## TASK DIRECTIONS
Would you retype, word for word, the line with "搞笑短信 (569, 15)" and each line after it to the end of the entries below, leaving the pictures out?

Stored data
++++++

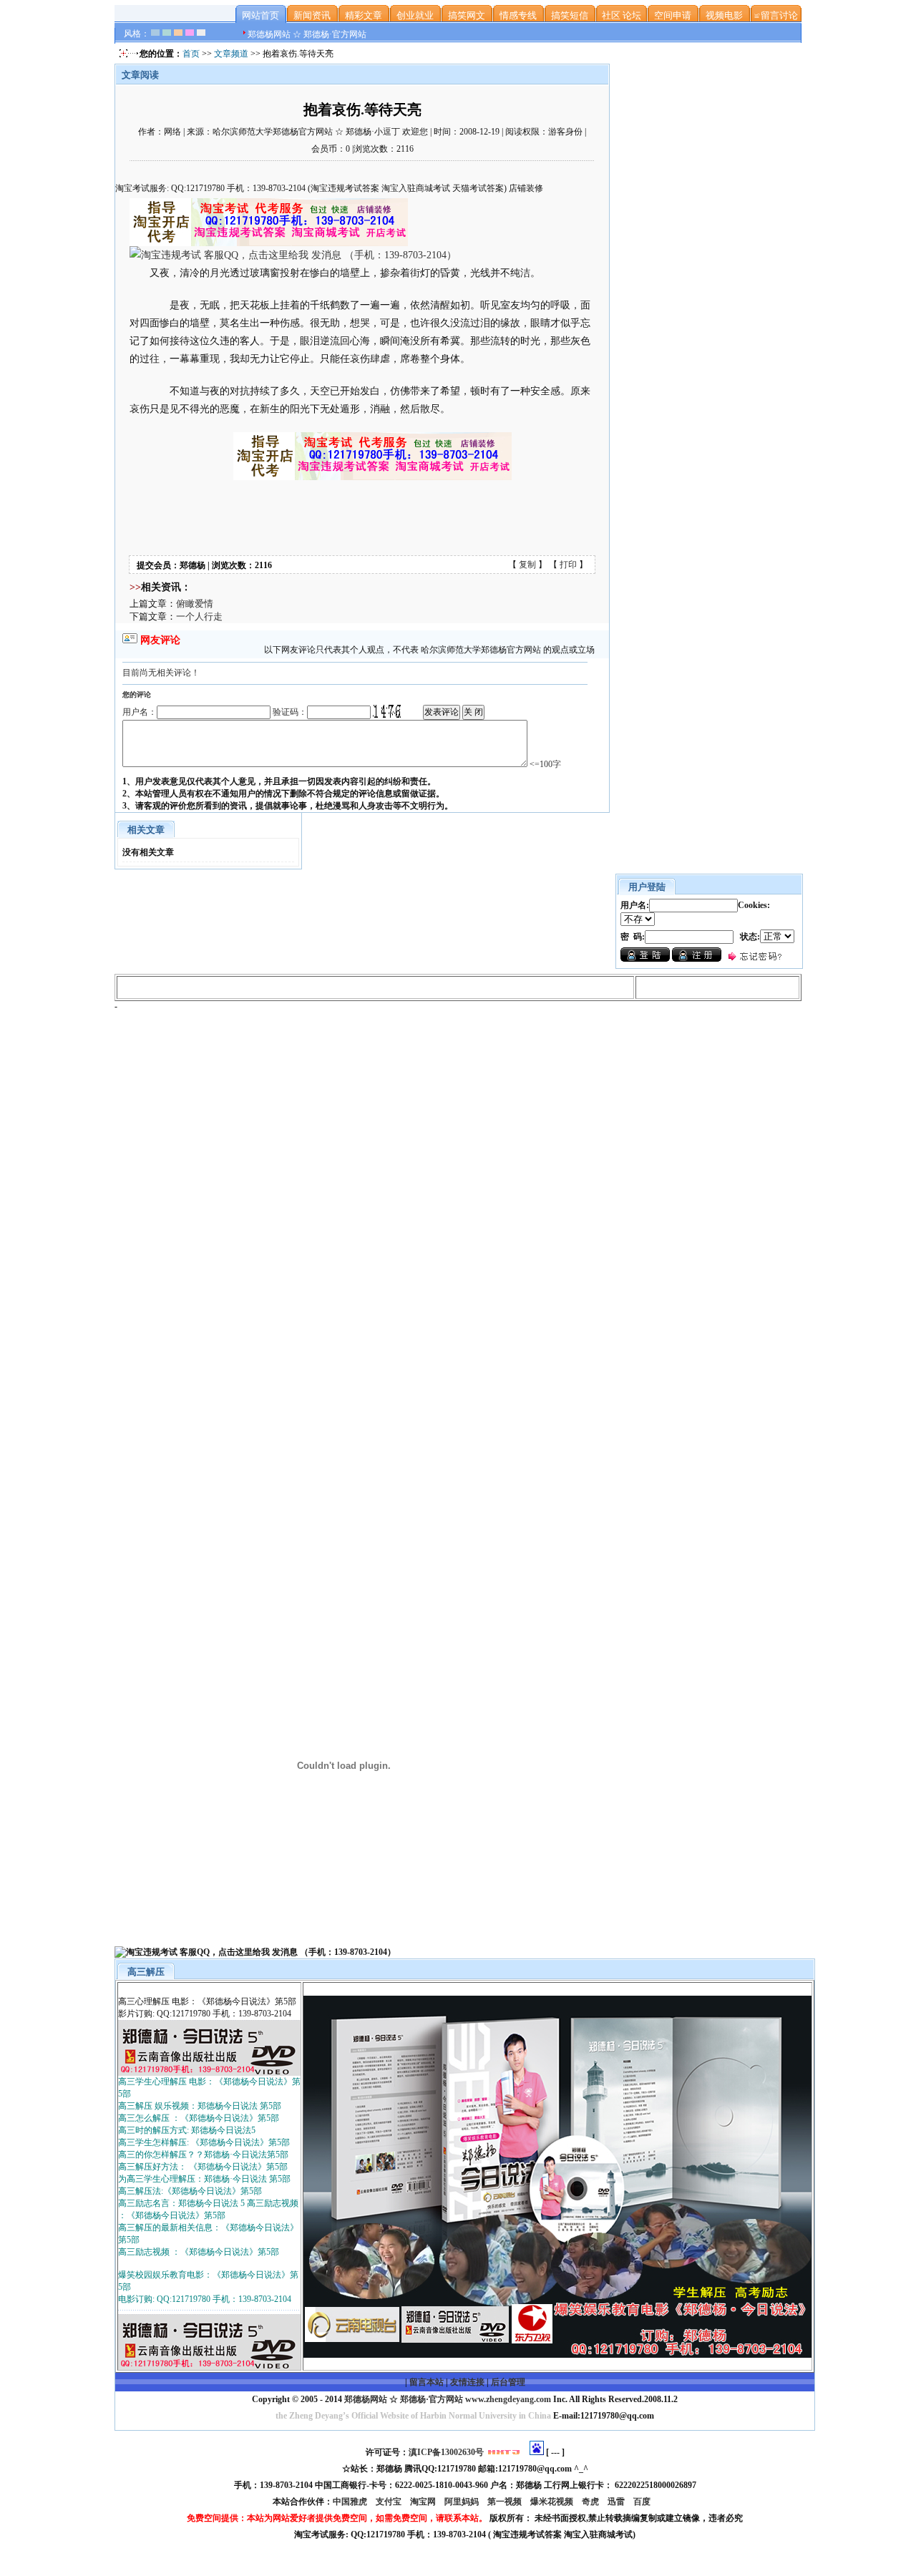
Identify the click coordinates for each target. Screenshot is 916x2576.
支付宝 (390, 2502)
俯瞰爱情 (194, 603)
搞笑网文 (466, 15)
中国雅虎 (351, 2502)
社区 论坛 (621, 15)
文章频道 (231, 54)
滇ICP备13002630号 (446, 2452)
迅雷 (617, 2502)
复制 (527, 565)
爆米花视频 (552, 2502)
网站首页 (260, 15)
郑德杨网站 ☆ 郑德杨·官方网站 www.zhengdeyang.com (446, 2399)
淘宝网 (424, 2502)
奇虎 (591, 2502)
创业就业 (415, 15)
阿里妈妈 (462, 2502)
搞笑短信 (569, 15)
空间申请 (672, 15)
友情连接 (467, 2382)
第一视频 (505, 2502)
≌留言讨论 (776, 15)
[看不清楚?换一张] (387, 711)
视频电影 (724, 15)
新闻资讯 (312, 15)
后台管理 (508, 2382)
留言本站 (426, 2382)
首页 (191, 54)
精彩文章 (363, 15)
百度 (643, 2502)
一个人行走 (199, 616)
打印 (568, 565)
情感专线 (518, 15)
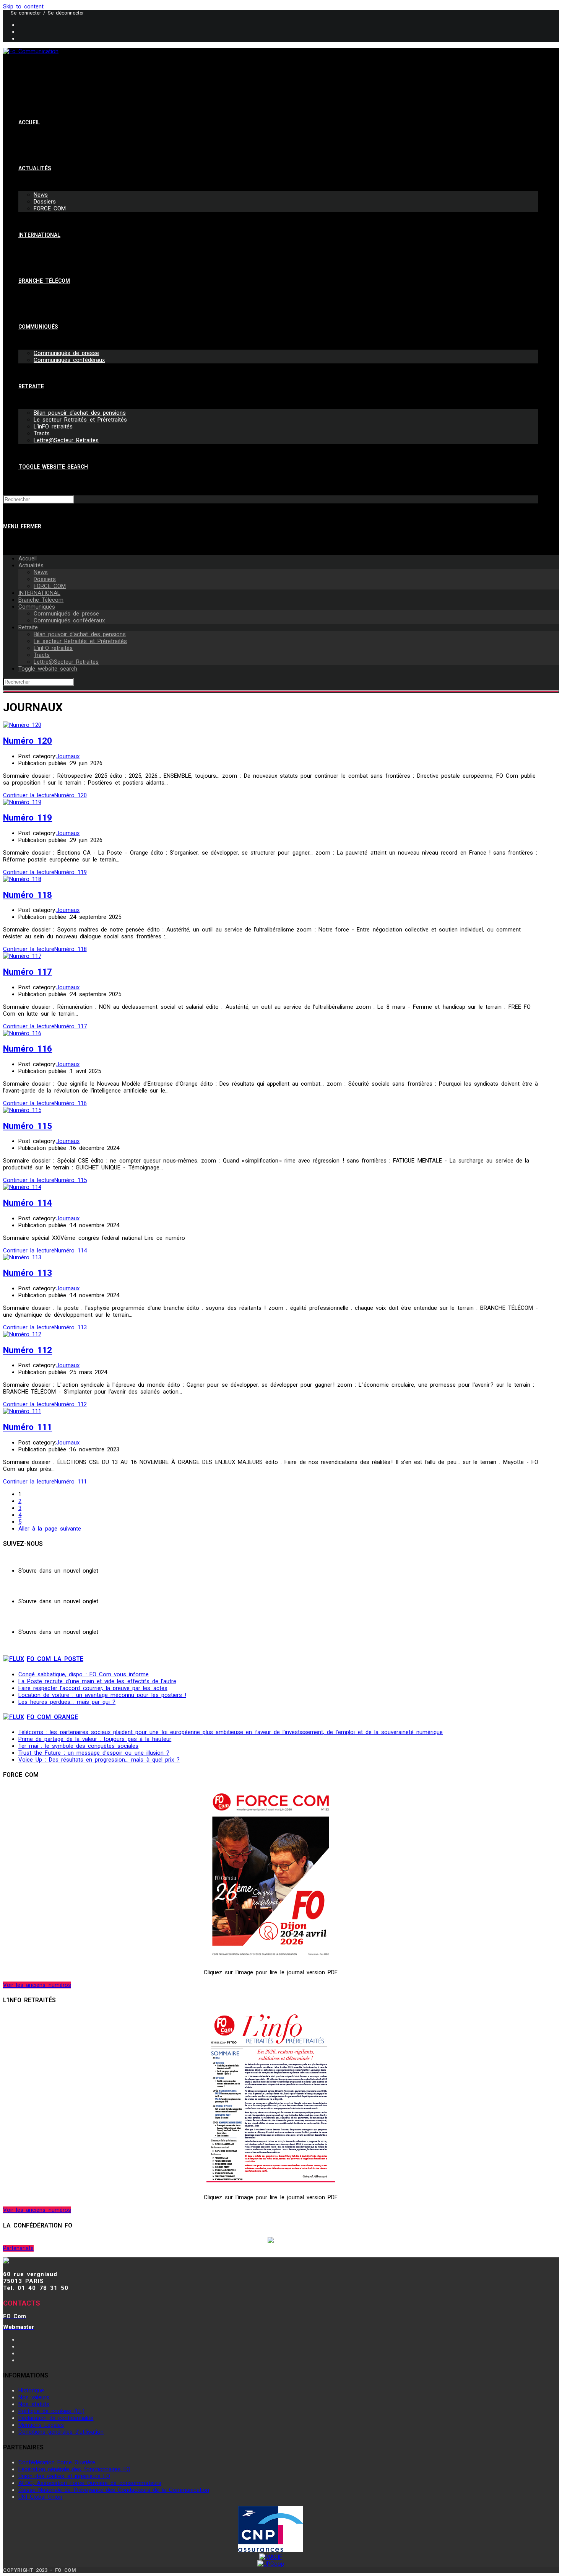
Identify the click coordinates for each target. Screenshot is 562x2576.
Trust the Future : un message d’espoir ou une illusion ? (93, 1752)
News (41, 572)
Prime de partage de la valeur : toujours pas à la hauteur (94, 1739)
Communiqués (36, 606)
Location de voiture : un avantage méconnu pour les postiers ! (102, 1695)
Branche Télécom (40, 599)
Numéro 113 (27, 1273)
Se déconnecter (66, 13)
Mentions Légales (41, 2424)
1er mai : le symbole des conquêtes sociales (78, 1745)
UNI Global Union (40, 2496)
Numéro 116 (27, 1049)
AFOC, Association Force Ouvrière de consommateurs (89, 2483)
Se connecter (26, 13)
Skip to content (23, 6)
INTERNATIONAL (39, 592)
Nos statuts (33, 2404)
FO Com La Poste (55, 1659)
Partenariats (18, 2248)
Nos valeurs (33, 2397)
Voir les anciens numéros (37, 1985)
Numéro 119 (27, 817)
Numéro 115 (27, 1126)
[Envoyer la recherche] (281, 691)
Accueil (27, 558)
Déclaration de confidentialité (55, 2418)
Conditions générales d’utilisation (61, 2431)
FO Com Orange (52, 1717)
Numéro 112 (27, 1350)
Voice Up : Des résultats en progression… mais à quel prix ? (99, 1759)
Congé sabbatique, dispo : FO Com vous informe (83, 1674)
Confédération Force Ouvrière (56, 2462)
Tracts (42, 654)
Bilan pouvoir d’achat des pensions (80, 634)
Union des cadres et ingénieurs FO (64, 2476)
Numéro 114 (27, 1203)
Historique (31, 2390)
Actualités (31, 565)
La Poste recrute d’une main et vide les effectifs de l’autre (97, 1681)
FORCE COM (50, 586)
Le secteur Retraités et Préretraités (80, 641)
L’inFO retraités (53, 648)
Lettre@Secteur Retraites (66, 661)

++++++

## ANSWER TO THE EXERCISE
搞笑短信 (569, 15)
空间申请 (672, 15)
友情连接 (467, 2382)
第一视频 (505, 2502)
≌留言讨论 (776, 15)
[看不清楚?换一张] (387, 711)
视频电影 (724, 15)
新闻资讯 (312, 15)
后台管理 (508, 2382)
留言本站 (426, 2382)
首页 (191, 54)
精彩文章 (363, 15)
百度 (643, 2502)
一个人行走 (199, 616)
打印 (568, 565)
情感专线 (518, 15)
Identify the click coordinates for each target. Screenshot is 562x2576.
Trust the Future : un message d’espoir ou une illusion ? (93, 1752)
News (41, 572)
Prime de partage de la valeur : toujours pas à la hauteur (94, 1739)
Communiqués (36, 606)
Location de voiture : un avantage méconnu pour les postiers ! (102, 1695)
Branche Télécom (40, 599)
Numéro 113 (27, 1273)
Se déconnecter (66, 13)
Mentions Légales (41, 2424)
1er mai : le symbole des conquêtes sociales (78, 1745)
UNI Global Union (40, 2496)
Numéro 116 (27, 1049)
AFOC, Association Force Ouvrière de consommateurs (89, 2483)
Se connecter (26, 13)
Skip to content (23, 6)
INTERNATIONAL (39, 592)
Nos statuts (33, 2404)
FO Com La Poste (55, 1659)
Partenariats (18, 2248)
Nos valeurs (33, 2397)
Voir les anciens numéros (37, 1985)
Numéro 119 (27, 817)
Numéro 115 (27, 1126)
[Envoyer la recherche] (281, 691)
Accueil (27, 558)
Déclaration de confidentialité (55, 2418)
Conditions générales d’utilisation (61, 2431)
FO Com Orange (52, 1717)
Numéro 112 (27, 1350)
Voice Up : Des résultats en progression… mais à quel prix ? (99, 1759)
Congé sabbatique, dispo : FO Com vous informe (83, 1674)
Confédération Force Ouvrière (56, 2462)
Tracts (42, 654)
Bilan pouvoir d’achat des pensions (80, 634)
Union des cadres et ingénieurs FO (64, 2476)
Numéro 114 (27, 1203)
Historique (31, 2390)
Actualités (31, 565)
La Poste recrute d’une main et vide les effectifs de l’autre (97, 1681)
FORCE COM (50, 586)
Le secteur Retraités et Préretraités (80, 641)
L’inFO retraités (53, 648)
Lettre@Secteur Retraites (66, 661)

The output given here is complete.